Hugo Pilon-Larose Hugo Pilon-Larose
La Presse

En point de presse lors du dépôt du rapport annuel de la CDPDJ, mercredi, le président Philippe-André Tessier a qualifié cette hausse de « sans précédent ». Ce dernier espère entre autres que Québec augmente le budget de la Commission afin qu’elle poursuive le traitement des dossiers dans des délais raisonnables.  

En matière de protection de la jeunesse, le nombre de demandes d’intervention a augmenté de 45 % ces cinq dernières années (213 % sur une période de 10 ans). En 2018-2019, la CDPDJ a reçu 396 demandes d’intervention, comparativement à 126 à il y a une décennie. « Du jamais vu », a-t-on dit mercredi.

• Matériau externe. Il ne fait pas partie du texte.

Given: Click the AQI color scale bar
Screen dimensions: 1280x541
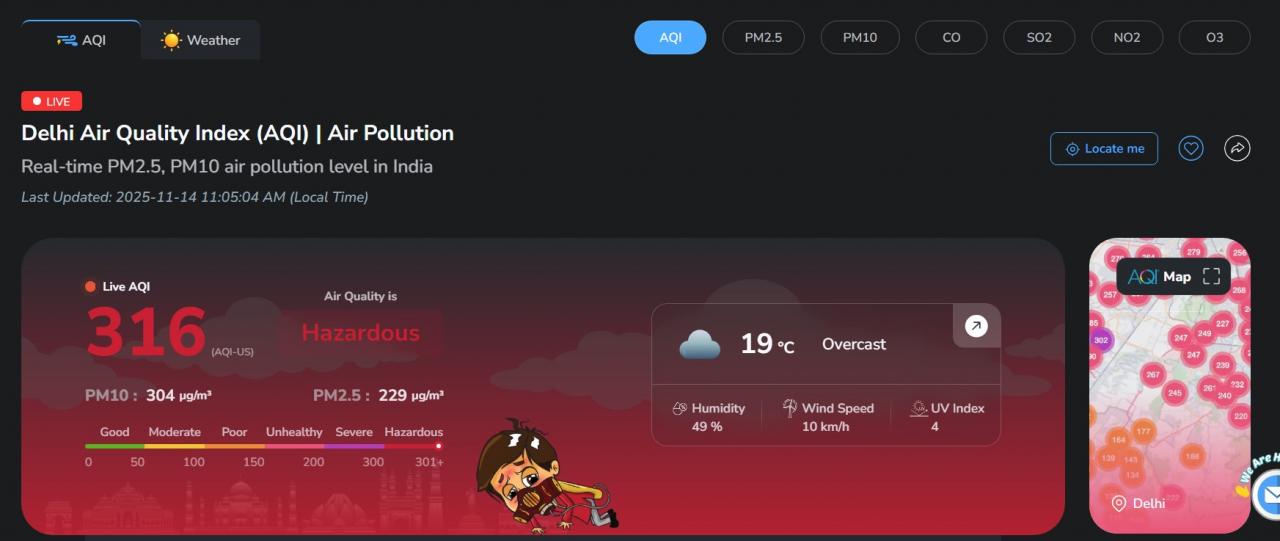Looking at the screenshot, I should pos(264,446).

« Si vous me demandez s’il y a plus de détresse chez les enfants, la réponse est oui », a affirmé Suzanne Arpin, vice-présidente de la CDPDJ responsable du mandat jeunesse, précisant que la situation dans le Nord-du-Québec était « extrêmement alarmante ». Cette région a enregistré cette année 26 demandes d’intervention par 100 000 habitants, comparativement à 9 demandes par 100 000 habitants en Mauricie et à 8 demandes pour le même ratio en Gaspésie.  

Face à « l’incapacité admise du DPJ de respecter les délais d’évaluation et de traitement des signalements en raison de l’existence d’importantes listes d’attente », la CDPDJ recommande « d’élaborer un plan d’action » national et compte participer aux travaux de la Commission Laurent, chargée d’étudier la question.